There are a number of sources where correspondence to or from Jack is mentioned. His ‘last letter’, as his brother Edward wrote to Don Smith in July 1944 (A01-344-001), spoke of his “hope of being home for next Xmas and, as he phrased it, in a place where he could count on seeing the sun every day”. A note in his Casualty File reports that a letter to his late mother was discovered amongst his personal effects following his being posted missing, which was forwarded to RAAF Headquarters in Melbourne ‘for appropriate action’ (A04-071-061). There’s also talk in another of Edward’s letters to Don Smith of two letters from “Jack’s English sweetheart’ (which is a story in itself), and the intriguing suggestion that she might have sent some ‘snaps of all the boys [of the crew of B for Baker]’ to Edward (A01-111-001). So there was definitely correspondence that came from England to Australia, either written by Jack or by his mysterious girlfriend. And presumably his relatives in Australia would have replied to those letters – which could account for a bundle of “correspondence and photographs” that was included in the list of personal effects in his Casualty File (A04-071-024).

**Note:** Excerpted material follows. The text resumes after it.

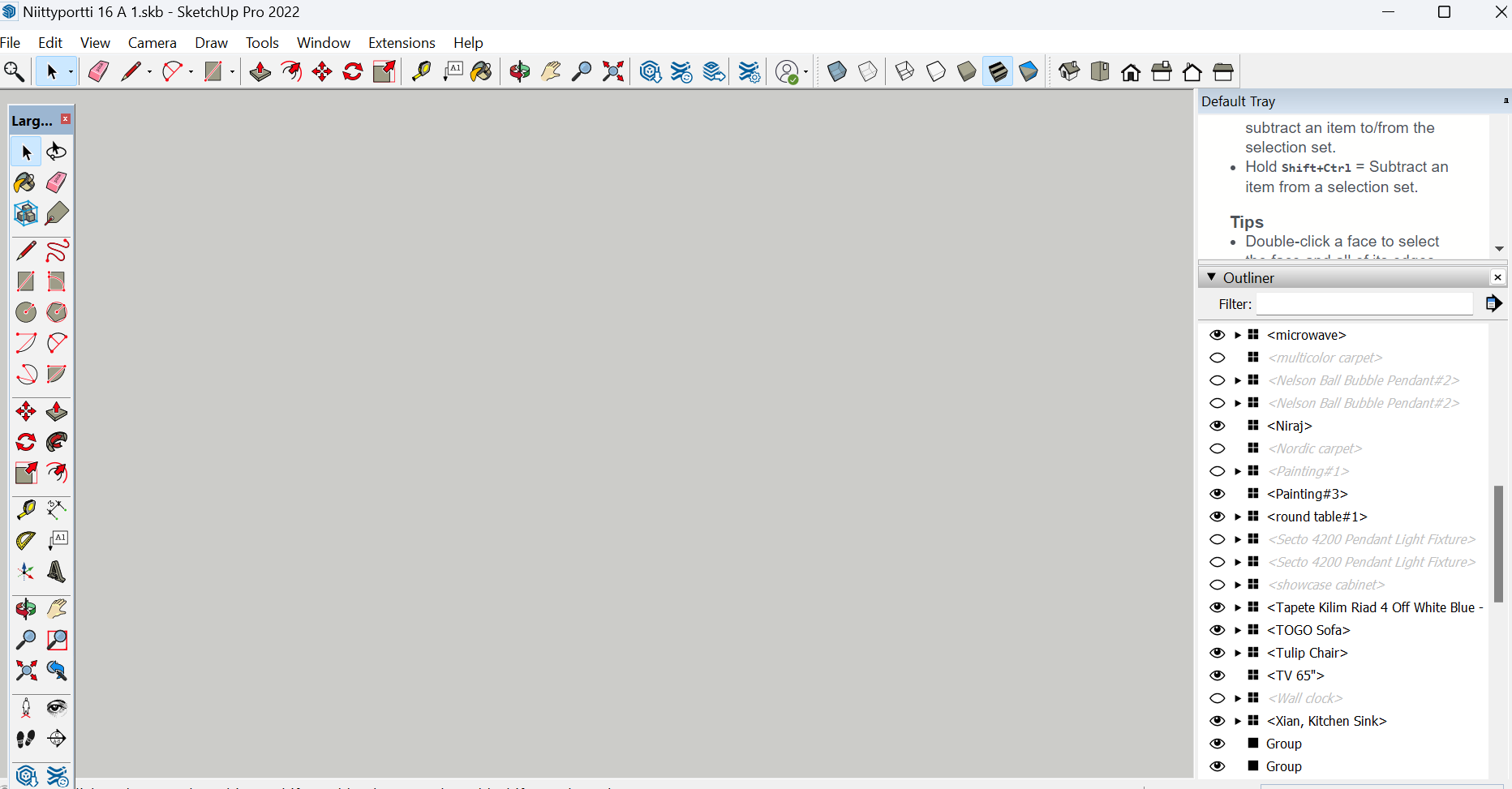This screenshot has height=789, width=1512.
Task: Select the Paint Bucket tool in Large Tool Set
Action: pos(25,182)
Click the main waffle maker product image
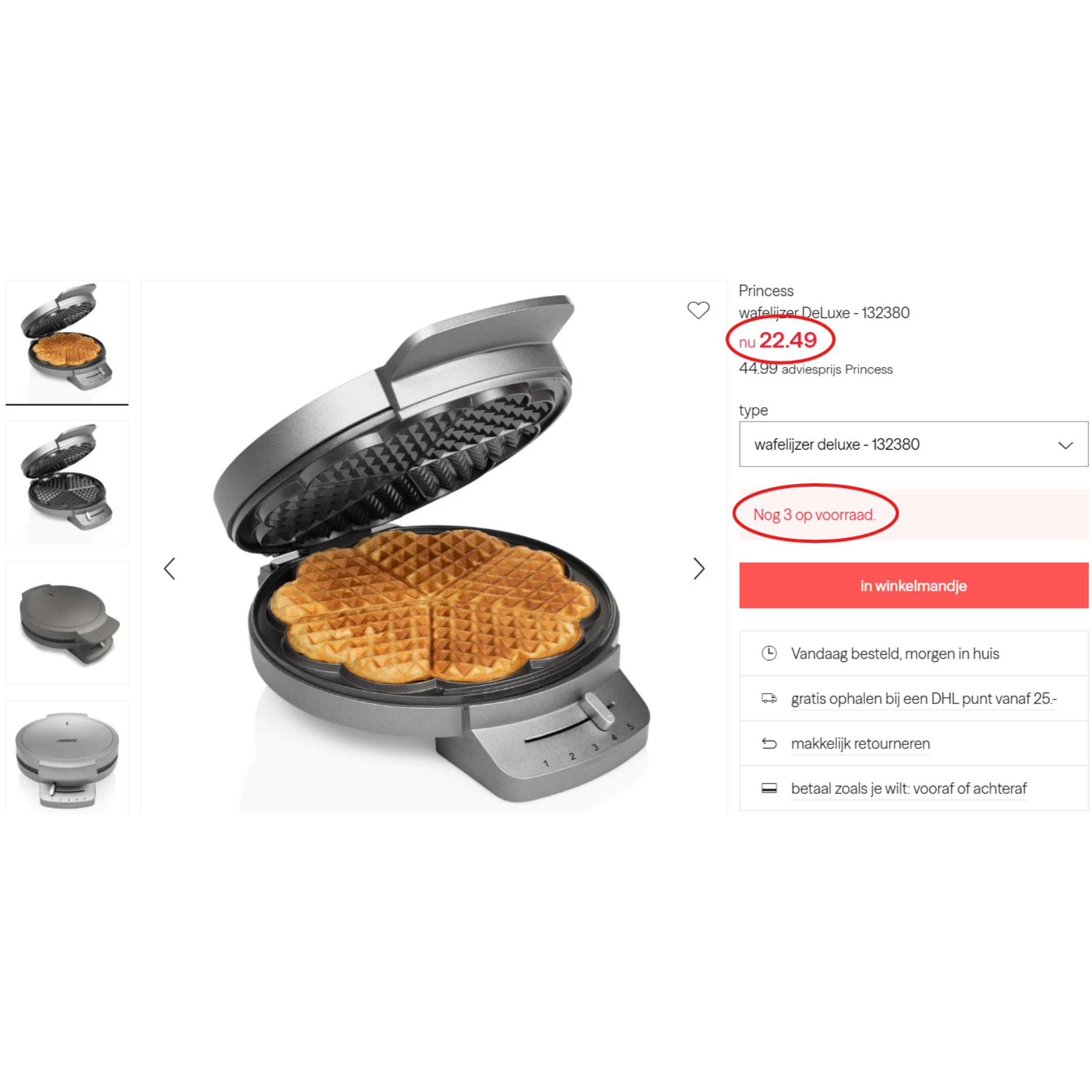This screenshot has height=1092, width=1092. pyautogui.click(x=434, y=547)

Unfortunately, somewhere between England and Australia, the bundle (along with a pillowcase) went missing. Its listing is marked with an asterisk on the list in the Casualty File, showing it never arrived at RAAF Central Depositories in Melbourne. And sometime in the ensuing decades, everything else apart from his logbook , a small collection of photographs and two unsent postcards went missing too. What happened to it is unknown. I have vague recollections of being told that a great aunt (one of Jack’s sisters) might have destroyed anything that she could find to do with her late brother in a fit of pique sometime in the 1960s. Or less menacingly, perhaps it was all simply thrown out in a big clean-up, just a bunch of papers found in a file somewhere that surely couldn’t be of any use to anyone any more. Whatever happened, it is clear that what was once a valuable archive (at least for someone like me) has simply disappeared.
I live in hope that one of my long-lost relatives will one day clear out their shed and stumble upon a bundle of ‘old papers’, thus solving a decades-old family mystery. But I suspect the history might have been lost forever.